Networks

`eva.vision.models.networks.ABMIL`

Bases: Module

ABMIL network for multiple instance learning classification tasks.

Takes an array of patch level embeddings per slide as input. This implementation supports batched inputs of shape (batch_size, n_instances, input_size). For slides with less than n_instances patches, you can apply padding and provide a mask tensor to the forward pass.

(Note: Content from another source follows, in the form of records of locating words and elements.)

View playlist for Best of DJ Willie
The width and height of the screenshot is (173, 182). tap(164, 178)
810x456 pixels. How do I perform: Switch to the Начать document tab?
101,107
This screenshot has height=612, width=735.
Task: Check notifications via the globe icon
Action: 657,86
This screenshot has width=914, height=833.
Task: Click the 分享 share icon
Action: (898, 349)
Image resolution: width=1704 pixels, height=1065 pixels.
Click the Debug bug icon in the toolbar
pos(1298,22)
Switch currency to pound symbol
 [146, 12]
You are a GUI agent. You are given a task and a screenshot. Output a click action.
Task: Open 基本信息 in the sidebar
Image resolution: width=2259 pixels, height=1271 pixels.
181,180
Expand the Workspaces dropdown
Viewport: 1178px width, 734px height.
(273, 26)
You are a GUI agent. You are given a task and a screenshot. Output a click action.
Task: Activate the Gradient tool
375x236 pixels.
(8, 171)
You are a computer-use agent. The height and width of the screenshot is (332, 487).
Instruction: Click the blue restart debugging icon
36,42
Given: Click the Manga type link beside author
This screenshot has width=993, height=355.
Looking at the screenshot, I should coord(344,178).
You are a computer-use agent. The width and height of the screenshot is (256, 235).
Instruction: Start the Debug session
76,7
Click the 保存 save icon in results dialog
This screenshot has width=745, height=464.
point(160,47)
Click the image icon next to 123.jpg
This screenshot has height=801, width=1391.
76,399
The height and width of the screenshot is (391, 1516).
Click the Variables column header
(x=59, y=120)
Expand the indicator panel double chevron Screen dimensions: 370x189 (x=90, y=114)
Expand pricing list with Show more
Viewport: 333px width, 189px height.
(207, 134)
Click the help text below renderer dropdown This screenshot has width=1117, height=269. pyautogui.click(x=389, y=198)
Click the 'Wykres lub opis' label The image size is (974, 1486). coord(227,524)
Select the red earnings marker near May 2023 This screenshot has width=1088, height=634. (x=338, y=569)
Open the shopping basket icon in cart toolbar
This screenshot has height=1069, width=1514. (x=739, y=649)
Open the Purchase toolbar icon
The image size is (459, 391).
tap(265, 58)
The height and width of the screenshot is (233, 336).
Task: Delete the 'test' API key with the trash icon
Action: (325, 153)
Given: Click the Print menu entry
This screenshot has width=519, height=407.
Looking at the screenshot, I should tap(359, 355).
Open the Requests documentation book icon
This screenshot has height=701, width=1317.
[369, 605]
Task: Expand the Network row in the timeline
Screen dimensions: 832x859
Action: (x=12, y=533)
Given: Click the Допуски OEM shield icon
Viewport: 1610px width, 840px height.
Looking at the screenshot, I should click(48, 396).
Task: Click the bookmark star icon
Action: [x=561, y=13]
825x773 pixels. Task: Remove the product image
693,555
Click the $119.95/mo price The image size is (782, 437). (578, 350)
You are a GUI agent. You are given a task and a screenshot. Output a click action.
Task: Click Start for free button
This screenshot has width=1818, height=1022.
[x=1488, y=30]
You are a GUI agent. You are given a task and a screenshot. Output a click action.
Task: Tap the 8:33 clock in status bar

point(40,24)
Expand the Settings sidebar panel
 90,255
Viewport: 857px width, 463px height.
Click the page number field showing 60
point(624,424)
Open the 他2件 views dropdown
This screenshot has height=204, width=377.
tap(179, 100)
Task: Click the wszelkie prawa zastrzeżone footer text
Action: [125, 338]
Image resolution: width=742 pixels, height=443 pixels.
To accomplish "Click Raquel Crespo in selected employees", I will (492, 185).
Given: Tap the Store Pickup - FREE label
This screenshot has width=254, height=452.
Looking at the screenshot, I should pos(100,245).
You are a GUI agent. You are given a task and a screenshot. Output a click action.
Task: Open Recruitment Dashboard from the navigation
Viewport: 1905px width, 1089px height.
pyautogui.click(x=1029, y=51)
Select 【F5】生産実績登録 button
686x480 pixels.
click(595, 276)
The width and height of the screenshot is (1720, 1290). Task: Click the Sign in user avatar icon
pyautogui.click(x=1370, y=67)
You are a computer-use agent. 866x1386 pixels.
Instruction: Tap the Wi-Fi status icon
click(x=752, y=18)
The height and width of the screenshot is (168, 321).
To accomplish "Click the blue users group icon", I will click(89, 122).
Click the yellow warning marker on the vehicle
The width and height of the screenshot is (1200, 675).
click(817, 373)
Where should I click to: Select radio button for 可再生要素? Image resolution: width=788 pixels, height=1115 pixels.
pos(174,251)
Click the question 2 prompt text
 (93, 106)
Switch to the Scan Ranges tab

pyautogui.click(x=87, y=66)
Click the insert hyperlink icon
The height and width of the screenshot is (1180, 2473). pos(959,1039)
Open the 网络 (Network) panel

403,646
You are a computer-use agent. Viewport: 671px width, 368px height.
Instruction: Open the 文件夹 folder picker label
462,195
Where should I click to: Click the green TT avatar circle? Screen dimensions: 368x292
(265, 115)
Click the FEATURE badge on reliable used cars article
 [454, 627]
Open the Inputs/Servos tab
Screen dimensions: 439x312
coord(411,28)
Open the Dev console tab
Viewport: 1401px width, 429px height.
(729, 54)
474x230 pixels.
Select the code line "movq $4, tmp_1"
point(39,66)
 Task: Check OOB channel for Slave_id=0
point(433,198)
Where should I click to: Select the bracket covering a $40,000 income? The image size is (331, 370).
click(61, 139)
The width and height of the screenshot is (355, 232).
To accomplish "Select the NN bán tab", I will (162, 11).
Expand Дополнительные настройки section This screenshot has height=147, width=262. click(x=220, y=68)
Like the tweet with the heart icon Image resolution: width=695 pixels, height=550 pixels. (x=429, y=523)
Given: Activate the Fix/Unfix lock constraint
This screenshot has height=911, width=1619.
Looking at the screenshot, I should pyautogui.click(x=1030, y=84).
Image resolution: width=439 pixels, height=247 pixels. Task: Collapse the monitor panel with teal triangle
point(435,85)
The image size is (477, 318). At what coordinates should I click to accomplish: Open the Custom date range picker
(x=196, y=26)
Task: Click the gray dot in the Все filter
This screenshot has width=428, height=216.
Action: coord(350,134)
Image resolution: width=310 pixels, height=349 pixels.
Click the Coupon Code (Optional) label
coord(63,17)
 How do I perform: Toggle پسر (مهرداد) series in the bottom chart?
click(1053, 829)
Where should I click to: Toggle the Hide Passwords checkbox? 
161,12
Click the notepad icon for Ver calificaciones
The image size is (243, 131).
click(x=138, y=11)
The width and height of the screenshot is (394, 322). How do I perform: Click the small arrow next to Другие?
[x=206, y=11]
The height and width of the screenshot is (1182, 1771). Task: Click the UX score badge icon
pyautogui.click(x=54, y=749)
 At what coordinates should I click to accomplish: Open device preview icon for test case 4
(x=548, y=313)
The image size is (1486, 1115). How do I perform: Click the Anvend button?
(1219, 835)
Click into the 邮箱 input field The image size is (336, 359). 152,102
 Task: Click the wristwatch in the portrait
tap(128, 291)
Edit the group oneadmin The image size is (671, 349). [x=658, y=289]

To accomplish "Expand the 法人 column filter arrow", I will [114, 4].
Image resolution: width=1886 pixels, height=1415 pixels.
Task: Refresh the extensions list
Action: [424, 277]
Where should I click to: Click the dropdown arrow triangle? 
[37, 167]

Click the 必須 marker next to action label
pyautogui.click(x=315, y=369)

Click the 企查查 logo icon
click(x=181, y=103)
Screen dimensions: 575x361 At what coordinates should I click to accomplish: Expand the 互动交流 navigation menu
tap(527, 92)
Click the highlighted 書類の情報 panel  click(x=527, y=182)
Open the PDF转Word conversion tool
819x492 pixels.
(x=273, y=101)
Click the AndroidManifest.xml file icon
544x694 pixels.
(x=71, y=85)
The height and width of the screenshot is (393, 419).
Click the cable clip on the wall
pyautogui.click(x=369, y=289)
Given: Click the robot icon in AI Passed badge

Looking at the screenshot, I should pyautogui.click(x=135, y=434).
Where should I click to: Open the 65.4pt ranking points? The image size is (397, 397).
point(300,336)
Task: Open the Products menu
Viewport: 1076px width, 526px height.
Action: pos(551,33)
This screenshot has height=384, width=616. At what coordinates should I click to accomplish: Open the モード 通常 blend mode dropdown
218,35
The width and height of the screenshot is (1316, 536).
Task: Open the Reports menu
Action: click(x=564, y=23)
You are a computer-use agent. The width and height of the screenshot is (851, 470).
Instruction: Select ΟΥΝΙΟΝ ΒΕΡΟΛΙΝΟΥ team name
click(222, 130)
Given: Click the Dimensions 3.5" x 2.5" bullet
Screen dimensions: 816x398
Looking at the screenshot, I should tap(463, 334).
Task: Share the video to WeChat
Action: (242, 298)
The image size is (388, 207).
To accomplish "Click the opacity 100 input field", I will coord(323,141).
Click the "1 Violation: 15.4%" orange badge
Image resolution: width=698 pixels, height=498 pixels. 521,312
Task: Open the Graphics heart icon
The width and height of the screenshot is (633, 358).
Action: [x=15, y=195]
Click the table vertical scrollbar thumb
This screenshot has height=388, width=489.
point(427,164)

The original implementation from [1] was used as a reference: https://github.com/AMLab-Amsterdam/AttentionDeepMIL/blob/master/model.py

Notes

use_bias: The paper didn't use bias in their formalism, but their published example code inadvertently does.
To prevent dot product similarities near-equal due to concentration of measure as a consequence of large input embedding dimensionality (>128), we added the option to project the input embeddings to a lower dimensionality

[1] Maximilian Ilse, Jakub M. Tomczak, Max Welling, "Attention-based Deep Multiple Instance Learning", 2018 https://arxiv.org/abs/1802.04712

Parameters:

Name	Type	Description	Default
`input_size`	`int`	input embedding dimension	required
`output_size`	`int`	number of classes	required
`projected_input_size`	`int \| None`	size of the projected input. if `None`, no projection is performed.	required
`hidden_size_attention`	`int`	hidden dimension in attention network	`128`
`hidden_sizes_mlp`	`tuple`	dimensions for hidden layers in last mlp	`(128, 64)`
`use_bias`	`bool`	whether to use bias in the attention network	`True`
`dropout_input_embeddings`	`float`	dropout rate for the input embeddings	`0.0`
`dropout_attention`	`float`	dropout rate for the attention network and classifier	`0.0`
`dropout_mlp`	`float`	dropout rate for the final MLP network	`0.0`
`pad_value`	`int \| float \| None`	Value indicating padding in the input tensor. If specified, entries with this value in the will be masked. If set to `None`, no masking is applied.	`float('-inf')`

Source code in src/eva/vision/models/networks/abmil.py

def __init__(
    self,
    input_size: int,
    output_size: int,
    projected_input_size: int | None,
    hidden_size_attention: int = 128,
    hidden_sizes_mlp: tuple = (128, 64),
    use_bias: bool = True,
    dropout_input_embeddings: float = 0.0,
    dropout_attention: float = 0.0,
    dropout_mlp: float = 0.0,
    pad_value: int | float | None = float("-inf"),
) -> None:
    """Initializes the ABMIL network.

    Args:
        input_size: input embedding dimension
        output_size: number of classes
        projected_input_size: size of the projected input. if `None`, no projection is
            performed.
        hidden_size_attention: hidden dimension in attention network
        hidden_sizes_mlp: dimensions for hidden layers in last mlp
        use_bias: whether to use bias in the attention network
        dropout_input_embeddings: dropout rate for the input embeddings
        dropout_attention: dropout rate for the attention network and classifier
        dropout_mlp: dropout rate for the final MLP network
        pad_value: Value indicating padding in the input tensor. If specified, entries with
            this value in the will be masked. If set to `None`, no masking is applied.
    """
    super().__init__()

    self._pad_value = pad_value

    if projected_input_size:
        self.projector = nn.Sequential(
            nn.Linear(input_size, projected_input_size, bias=True),
            nn.Dropout(p=dropout_input_embeddings),
        )
        input_size = projected_input_size
    else:
        self.projector = nn.Dropout(p=dropout_input_embeddings)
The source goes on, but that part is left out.